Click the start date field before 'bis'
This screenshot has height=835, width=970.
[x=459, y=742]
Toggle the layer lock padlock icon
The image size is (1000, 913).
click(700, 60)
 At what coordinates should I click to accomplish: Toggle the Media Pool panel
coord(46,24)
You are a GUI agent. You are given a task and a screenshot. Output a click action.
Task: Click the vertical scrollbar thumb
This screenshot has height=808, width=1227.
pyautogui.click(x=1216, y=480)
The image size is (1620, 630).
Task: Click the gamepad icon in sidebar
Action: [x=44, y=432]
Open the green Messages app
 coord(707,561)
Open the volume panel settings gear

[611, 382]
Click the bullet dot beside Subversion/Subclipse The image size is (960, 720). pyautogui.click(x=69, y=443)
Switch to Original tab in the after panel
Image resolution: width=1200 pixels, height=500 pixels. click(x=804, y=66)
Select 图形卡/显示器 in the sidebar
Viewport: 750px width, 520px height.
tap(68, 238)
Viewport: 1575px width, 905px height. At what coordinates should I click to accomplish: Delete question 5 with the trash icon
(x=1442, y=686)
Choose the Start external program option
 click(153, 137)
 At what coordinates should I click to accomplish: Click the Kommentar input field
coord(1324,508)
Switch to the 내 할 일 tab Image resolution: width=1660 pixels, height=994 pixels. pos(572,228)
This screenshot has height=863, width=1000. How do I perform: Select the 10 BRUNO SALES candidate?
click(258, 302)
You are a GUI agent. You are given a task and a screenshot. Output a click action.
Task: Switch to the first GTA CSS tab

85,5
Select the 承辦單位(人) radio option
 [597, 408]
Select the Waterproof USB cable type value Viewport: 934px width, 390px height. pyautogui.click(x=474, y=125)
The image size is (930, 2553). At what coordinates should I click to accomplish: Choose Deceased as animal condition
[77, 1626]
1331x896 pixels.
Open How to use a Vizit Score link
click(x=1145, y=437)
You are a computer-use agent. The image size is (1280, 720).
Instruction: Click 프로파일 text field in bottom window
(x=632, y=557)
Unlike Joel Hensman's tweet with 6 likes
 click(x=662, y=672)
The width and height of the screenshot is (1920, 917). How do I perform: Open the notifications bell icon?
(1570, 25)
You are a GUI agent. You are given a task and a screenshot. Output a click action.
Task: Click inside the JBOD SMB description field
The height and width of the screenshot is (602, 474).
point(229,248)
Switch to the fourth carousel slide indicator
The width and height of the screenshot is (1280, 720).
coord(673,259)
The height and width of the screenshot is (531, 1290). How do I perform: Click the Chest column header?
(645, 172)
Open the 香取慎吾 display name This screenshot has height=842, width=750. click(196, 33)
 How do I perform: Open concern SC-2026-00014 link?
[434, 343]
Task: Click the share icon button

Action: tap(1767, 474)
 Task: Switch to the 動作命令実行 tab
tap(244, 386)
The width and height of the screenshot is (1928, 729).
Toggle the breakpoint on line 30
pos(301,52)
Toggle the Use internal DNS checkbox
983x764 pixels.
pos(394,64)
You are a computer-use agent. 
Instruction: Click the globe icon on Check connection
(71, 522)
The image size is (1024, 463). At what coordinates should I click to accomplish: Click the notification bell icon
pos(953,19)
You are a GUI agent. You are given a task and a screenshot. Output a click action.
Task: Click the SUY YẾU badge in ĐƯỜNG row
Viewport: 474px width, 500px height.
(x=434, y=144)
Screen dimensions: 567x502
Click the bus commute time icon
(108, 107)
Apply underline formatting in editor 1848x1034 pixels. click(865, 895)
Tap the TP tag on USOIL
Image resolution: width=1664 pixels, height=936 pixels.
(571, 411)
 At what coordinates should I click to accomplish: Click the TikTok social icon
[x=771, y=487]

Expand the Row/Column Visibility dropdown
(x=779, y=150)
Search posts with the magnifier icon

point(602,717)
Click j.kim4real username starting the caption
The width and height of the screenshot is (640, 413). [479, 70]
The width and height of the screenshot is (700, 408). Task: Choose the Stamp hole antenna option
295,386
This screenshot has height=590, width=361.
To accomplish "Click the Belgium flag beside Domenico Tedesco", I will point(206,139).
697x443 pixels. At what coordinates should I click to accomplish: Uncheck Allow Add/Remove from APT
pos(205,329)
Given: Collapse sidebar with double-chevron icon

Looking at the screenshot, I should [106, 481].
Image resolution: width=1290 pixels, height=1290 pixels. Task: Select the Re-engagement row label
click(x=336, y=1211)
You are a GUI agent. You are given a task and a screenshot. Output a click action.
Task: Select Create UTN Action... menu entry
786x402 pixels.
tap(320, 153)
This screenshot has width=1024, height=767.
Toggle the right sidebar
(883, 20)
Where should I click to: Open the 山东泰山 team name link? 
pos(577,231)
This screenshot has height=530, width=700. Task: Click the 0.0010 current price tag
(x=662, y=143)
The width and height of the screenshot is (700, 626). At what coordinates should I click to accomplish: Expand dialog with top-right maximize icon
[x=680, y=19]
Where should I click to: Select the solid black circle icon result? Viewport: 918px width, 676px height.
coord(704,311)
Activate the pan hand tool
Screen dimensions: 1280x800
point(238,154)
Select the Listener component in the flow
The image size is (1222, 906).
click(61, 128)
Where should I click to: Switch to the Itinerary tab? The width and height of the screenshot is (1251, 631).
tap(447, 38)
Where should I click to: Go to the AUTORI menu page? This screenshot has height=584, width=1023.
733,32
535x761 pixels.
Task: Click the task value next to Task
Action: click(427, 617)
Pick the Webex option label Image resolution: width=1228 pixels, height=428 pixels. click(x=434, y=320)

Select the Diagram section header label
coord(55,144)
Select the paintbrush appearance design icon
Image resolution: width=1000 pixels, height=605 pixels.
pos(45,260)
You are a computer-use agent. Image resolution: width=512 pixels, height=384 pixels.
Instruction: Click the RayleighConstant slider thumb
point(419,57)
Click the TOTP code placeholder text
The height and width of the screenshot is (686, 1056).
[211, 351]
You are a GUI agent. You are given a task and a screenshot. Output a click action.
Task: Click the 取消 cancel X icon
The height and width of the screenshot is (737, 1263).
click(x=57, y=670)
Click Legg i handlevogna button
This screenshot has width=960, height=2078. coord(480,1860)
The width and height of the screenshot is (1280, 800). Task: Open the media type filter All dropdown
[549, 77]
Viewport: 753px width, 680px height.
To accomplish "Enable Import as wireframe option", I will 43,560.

━━━━━━━━━━━━━━━━━━━━

Reproduce the material exactly. Every line must match.

Output below:
Click the start date field before 'bis'
This screenshot has height=835, width=970.
[x=459, y=742]
Toggle the layer lock padlock icon
The image size is (1000, 913).
click(700, 60)
 At what coordinates should I click to accomplish: Toggle the Media Pool panel
coord(46,24)
You are a GUI agent. You are given a task and a screenshot. Output a click action.
Task: Click the vertical scrollbar thumb
This screenshot has height=808, width=1227.
pyautogui.click(x=1216, y=480)
The image size is (1620, 630).
Task: Click the gamepad icon in sidebar
Action: [x=44, y=432]
Open the green Messages app
 coord(707,561)
Open the volume panel settings gear

[611, 382]
Click the bullet dot beside Subversion/Subclipse The image size is (960, 720). pyautogui.click(x=69, y=443)
Switch to Original tab in the after panel
Image resolution: width=1200 pixels, height=500 pixels. click(x=804, y=66)
Select 图形卡/显示器 in the sidebar
Viewport: 750px width, 520px height.
tap(68, 238)
Viewport: 1575px width, 905px height. At what coordinates should I click to accomplish: Delete question 5 with the trash icon
(x=1442, y=686)
Choose the Start external program option
 click(153, 137)
 At what coordinates should I click to accomplish: Click the Kommentar input field
coord(1324,508)
Switch to the 내 할 일 tab Image resolution: width=1660 pixels, height=994 pixels. pos(572,228)
This screenshot has height=863, width=1000. How do I perform: Select the 10 BRUNO SALES candidate?
click(258, 302)
You are a GUI agent. You are given a task and a screenshot. Output a click action.
Task: Switch to the first GTA CSS tab

85,5
Select the 承辦單位(人) radio option
 [597, 408]
Select the Waterproof USB cable type value Viewport: 934px width, 390px height. pyautogui.click(x=474, y=125)
The image size is (930, 2553). At what coordinates should I click to accomplish: Choose Deceased as animal condition
[77, 1626]
1331x896 pixels.
Open How to use a Vizit Score link
click(x=1145, y=437)
You are a computer-use agent. The image size is (1280, 720).
Instruction: Click 프로파일 text field in bottom window
(x=632, y=557)
Unlike Joel Hensman's tweet with 6 likes
 click(x=662, y=672)
The width and height of the screenshot is (1920, 917). How do I perform: Open the notifications bell icon?
(1570, 25)
You are a GUI agent. You are given a task and a screenshot. Output a click action.
Task: Click inside the JBOD SMB description field
The height and width of the screenshot is (602, 474).
point(229,248)
Switch to the fourth carousel slide indicator
The width and height of the screenshot is (1280, 720).
coord(673,259)
The height and width of the screenshot is (531, 1290). How do I perform: Click the Chest column header?
(645, 172)
Open the 香取慎吾 display name This screenshot has height=842, width=750. click(196, 33)
 How do I perform: Open concern SC-2026-00014 link?
[434, 343]
Task: Click the share icon button

Action: tap(1767, 474)
 Task: Switch to the 動作命令実行 tab
tap(244, 386)
The width and height of the screenshot is (1928, 729).
Toggle the breakpoint on line 30
pos(301,52)
Toggle the Use internal DNS checkbox
983x764 pixels.
pos(394,64)
You are a computer-use agent. 
Instruction: Click the globe icon on Check connection
(71, 522)
The image size is (1024, 463). At what coordinates should I click to accomplish: Click the notification bell icon
pos(953,19)
You are a GUI agent. You are given a task and a screenshot. Output a click action.
Task: Click the SUY YẾU badge in ĐƯỜNG row
Viewport: 474px width, 500px height.
(x=434, y=144)
Screen dimensions: 567x502
Click the bus commute time icon
(108, 107)
Apply underline formatting in editor 1848x1034 pixels. click(865, 895)
Tap the TP tag on USOIL
Image resolution: width=1664 pixels, height=936 pixels.
(571, 411)
 At what coordinates should I click to accomplish: Click the TikTok social icon
[x=771, y=487]

Expand the Row/Column Visibility dropdown
(x=779, y=150)
Search posts with the magnifier icon

point(602,717)
Click j.kim4real username starting the caption
The width and height of the screenshot is (640, 413). [479, 70]
The width and height of the screenshot is (700, 408). Task: Choose the Stamp hole antenna option
295,386
This screenshot has height=590, width=361.
To accomplish "Click the Belgium flag beside Domenico Tedesco", I will point(206,139).
697x443 pixels. At what coordinates should I click to accomplish: Uncheck Allow Add/Remove from APT
pos(205,329)
Given: Collapse sidebar with double-chevron icon

Looking at the screenshot, I should [106, 481].
Image resolution: width=1290 pixels, height=1290 pixels. Task: Select the Re-engagement row label
click(x=336, y=1211)
You are a GUI agent. You are given a task and a screenshot. Output a click action.
Task: Select Create UTN Action... menu entry
786x402 pixels.
tap(320, 153)
This screenshot has width=1024, height=767.
Toggle the right sidebar
(883, 20)
Where should I click to: Open the 山东泰山 team name link? 
pos(577,231)
This screenshot has height=530, width=700. Task: Click the 0.0010 current price tag
(x=662, y=143)
The width and height of the screenshot is (700, 626). At what coordinates should I click to accomplish: Expand dialog with top-right maximize icon
[x=680, y=19]
Where should I click to: Select the solid black circle icon result? Viewport: 918px width, 676px height.
coord(704,311)
Activate the pan hand tool
Screen dimensions: 1280x800
point(238,154)
Select the Listener component in the flow
The image size is (1222, 906).
click(61, 128)
Where should I click to: Switch to the Itinerary tab? The width and height of the screenshot is (1251, 631).
tap(447, 38)
Where should I click to: Go to the AUTORI menu page? This screenshot has height=584, width=1023.
733,32
535x761 pixels.
Task: Click the task value next to Task
Action: click(427, 617)
Pick the Webex option label Image resolution: width=1228 pixels, height=428 pixels. click(x=434, y=320)

Select the Diagram section header label
coord(55,144)
Select the paintbrush appearance design icon
Image resolution: width=1000 pixels, height=605 pixels.
pos(45,260)
You are a computer-use agent. Image resolution: width=512 pixels, height=384 pixels.
Instruction: Click the RayleighConstant slider thumb
point(419,57)
Click the TOTP code placeholder text
The height and width of the screenshot is (686, 1056).
[211, 351]
You are a GUI agent. You are given a task and a screenshot. Output a click action.
Task: Click the 取消 cancel X icon
The height and width of the screenshot is (737, 1263).
click(x=57, y=670)
Click Legg i handlevogna button
This screenshot has width=960, height=2078. coord(480,1860)
The width and height of the screenshot is (1280, 800). Task: Open the media type filter All dropdown
[549, 77]
Viewport: 753px width, 680px height.
To accomplish "Enable Import as wireframe option", I will 43,560.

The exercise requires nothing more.